Determination of global DNA methylation in diabetic neuropathy blood by LC-MS/MS and its application

目的建立液相色谱-串联色谱法同时测定5-甲基胞嘧啶(5-mCyt)和胞嘧啶(Cyt)的浓度,初步探索糖尿病神经病变(DPN)患者全基因组DNA甲基化水平。方法糖尿病神经病变患者血液样品经HiPure Blood DNA Kits试剂盒提取DNA,酸水解DNA形成单个核酸,采用LC-MS/MS法定量测定核酸含量。测定条件色谱柱为WATERS Xterra■ RP18(4.6 mm×100 mm,3.5μm),流动相为甲醇-水梯度洗脱,电喷雾离子源正离子检测,三重四极杆质谱仪进行多反应监测模式。考察该方法的标准曲线、精密度、基质效应、稳定性。结果5-mCyt和Cyt水溶液在1~500 ng·mL^-1浓度范围内线性关系良好,批内、批间精密度均在15%以内,相对偏差在±15%,样本于-80℃放置2个月稳定性良好。临床预试验中,中度和重度DPN患者的DNA甲基化率为(4.0±1.2)%,轻度DPN患者DNA甲基化率为(5.0±1.2)%。结论本方法适用于血液样本中全基因组DNA甲基化的检测,DPN严重程度较重患者的DNA甲基化率较轻度DPN患者的甲基化率低。

Objective The aim of the study was to establish a liquid chromatography-tandem mass spectrometric method for the determination of the global DNA methylation level in diabetic neuropathy(DPN) blood. Methods DNA was extracted from plasma samples with HiPure Blood DNA Kits and then hydrolyzed by acid into single nucleic acid. The separation of nucleic acids was achieved on a WATERS Xterra■ RP18 column(4.6 mm×100 mm, 3.5 μm) with a mobile phase consisting of methanol and water under gradient elution.

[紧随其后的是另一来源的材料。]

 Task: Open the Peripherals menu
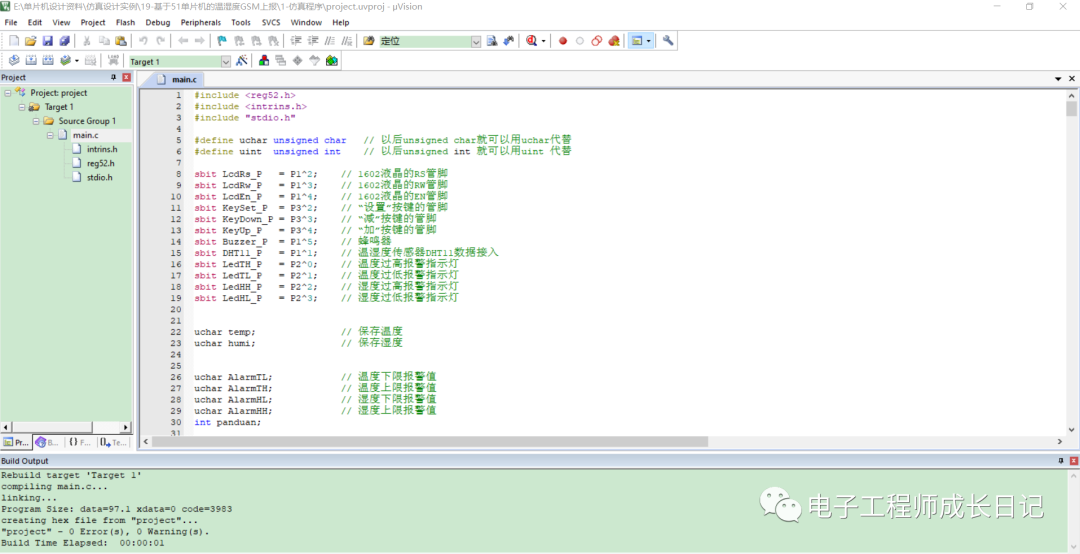[200, 22]
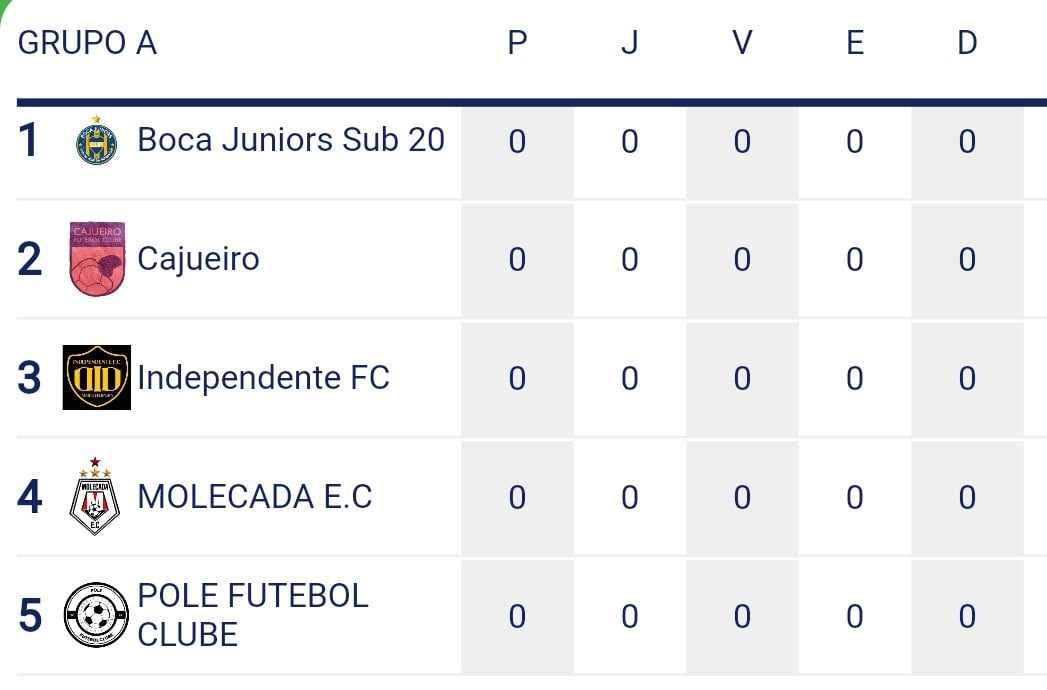This screenshot has height=690, width=1047.
Task: Click the Boca Juniors Sub 20 crest
Action: [97, 141]
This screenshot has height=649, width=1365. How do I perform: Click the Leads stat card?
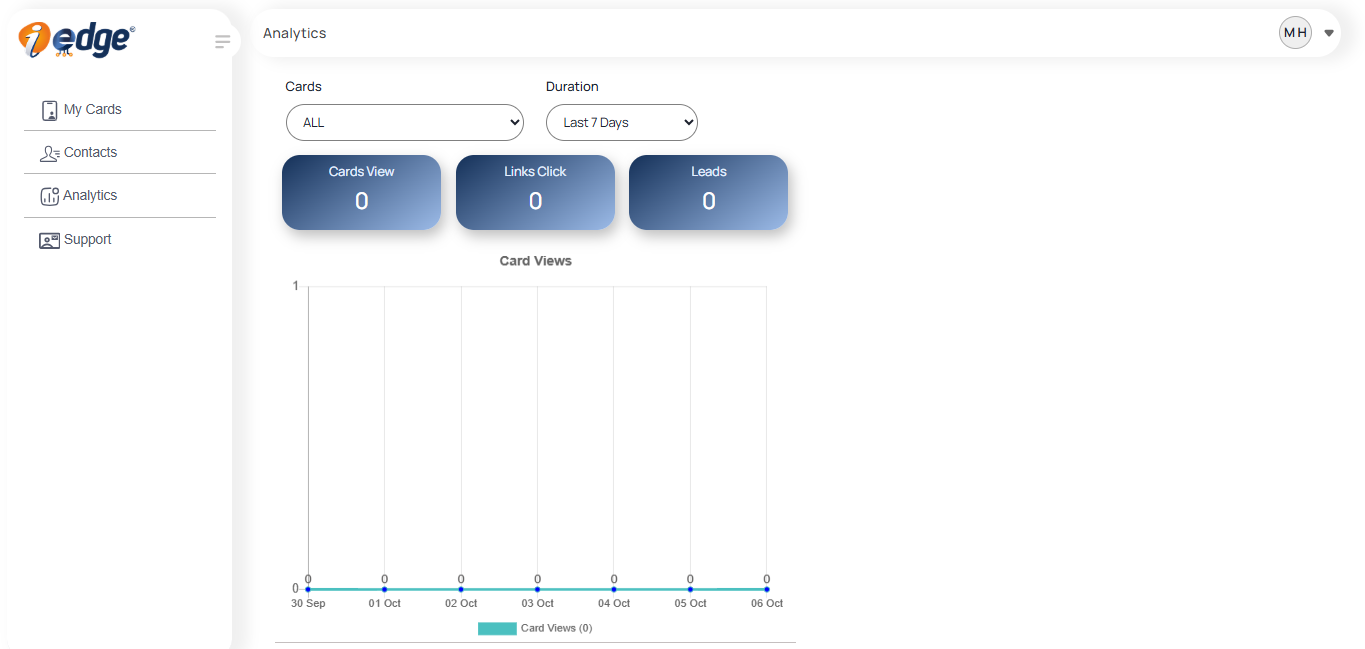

Electrospray ionization source was applied and operated in the positive multiple reaction monitoring mode for the quantification of 5-methylcytosine(5-mCyt) and cytosine(Cyt). The specificity, calibration, lower limit of quantification, precision, recovery and stability was evaluated. Results The linear relationship was good within 1~500 ng·mL-1 of both nucleic acids in water solution. The inter-and intra-batch precision were less than 15 % with relative error within ±15%. Both nucleic acids were stable enough under-80 ℃ for two months. The global DNA methylation ratio of severe DPN was less than mild DPN [(4.0±1.2)% vs(5.0±1.2)%]. Conclusion The method is accurate,sensitive,simple and suitable for the determination of global DNA methylation.